> **ABOUT THIS TASK**
Return each line of the records holding the string "will".

** Opening SUPPLIED ENTRIES block **

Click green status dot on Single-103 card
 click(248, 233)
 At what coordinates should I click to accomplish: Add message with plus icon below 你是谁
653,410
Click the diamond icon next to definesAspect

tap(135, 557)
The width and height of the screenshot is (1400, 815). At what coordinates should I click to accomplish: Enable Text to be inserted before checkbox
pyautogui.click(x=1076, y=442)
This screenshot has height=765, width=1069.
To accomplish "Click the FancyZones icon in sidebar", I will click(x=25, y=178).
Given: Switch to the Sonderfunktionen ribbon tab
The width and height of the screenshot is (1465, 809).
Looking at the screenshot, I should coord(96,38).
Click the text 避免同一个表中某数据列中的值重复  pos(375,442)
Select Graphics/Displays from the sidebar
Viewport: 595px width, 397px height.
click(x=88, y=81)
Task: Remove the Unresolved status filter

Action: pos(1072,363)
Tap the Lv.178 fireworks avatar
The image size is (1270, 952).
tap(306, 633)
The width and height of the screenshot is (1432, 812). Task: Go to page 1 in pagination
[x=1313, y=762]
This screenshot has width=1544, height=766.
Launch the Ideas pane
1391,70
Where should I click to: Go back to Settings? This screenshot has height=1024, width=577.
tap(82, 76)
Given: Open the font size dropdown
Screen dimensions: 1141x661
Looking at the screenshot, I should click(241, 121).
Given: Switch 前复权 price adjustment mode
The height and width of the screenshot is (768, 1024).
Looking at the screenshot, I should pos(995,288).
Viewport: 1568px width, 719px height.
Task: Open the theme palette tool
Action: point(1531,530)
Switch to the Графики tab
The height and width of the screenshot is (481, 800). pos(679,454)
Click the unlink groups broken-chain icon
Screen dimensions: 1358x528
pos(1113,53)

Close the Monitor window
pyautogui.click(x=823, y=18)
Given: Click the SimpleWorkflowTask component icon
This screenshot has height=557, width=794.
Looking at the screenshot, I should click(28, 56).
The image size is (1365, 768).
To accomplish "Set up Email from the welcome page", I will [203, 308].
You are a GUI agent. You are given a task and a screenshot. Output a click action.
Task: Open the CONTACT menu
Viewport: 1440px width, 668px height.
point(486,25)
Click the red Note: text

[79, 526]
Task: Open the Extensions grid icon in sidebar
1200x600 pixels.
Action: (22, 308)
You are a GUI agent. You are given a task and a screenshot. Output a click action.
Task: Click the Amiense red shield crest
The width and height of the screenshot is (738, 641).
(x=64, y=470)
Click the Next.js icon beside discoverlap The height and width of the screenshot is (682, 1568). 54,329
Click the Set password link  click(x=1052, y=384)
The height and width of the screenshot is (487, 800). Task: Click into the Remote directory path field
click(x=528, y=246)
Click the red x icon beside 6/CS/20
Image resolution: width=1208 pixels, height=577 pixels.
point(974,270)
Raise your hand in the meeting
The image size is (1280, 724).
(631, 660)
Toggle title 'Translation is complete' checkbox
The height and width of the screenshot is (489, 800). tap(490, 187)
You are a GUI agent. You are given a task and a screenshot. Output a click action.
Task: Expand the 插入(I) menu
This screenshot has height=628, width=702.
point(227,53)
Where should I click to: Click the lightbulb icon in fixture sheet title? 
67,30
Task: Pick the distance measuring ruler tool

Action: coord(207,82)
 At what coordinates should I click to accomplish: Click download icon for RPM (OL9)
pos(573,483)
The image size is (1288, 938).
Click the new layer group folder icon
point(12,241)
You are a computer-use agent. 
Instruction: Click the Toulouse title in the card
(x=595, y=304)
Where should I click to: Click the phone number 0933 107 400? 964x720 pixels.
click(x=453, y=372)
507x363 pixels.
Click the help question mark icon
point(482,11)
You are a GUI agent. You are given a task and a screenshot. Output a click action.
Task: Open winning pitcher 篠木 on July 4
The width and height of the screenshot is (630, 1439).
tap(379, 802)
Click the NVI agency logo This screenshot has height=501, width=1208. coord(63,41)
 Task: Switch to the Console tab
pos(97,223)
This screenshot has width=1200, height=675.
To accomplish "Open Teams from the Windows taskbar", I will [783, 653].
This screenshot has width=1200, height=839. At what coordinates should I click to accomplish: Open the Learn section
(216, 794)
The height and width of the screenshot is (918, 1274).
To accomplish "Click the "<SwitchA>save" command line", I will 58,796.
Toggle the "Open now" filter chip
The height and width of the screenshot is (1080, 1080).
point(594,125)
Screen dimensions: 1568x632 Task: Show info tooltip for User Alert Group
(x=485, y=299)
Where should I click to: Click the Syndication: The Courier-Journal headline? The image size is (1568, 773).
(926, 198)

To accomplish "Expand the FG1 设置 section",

** Closing SUPPLIED ENTRIES block **

> **YOUR RESPONSE**
To accomplish "Click the FancyZones icon in sidebar", I will click(x=25, y=178).
To accomplish "Set up Email from the welcome page", I will [203, 308].
To accomplish "Open Teams from the Windows taskbar", I will [783, 653].
To accomplish "Click the "<SwitchA>save" command line", I will 58,796.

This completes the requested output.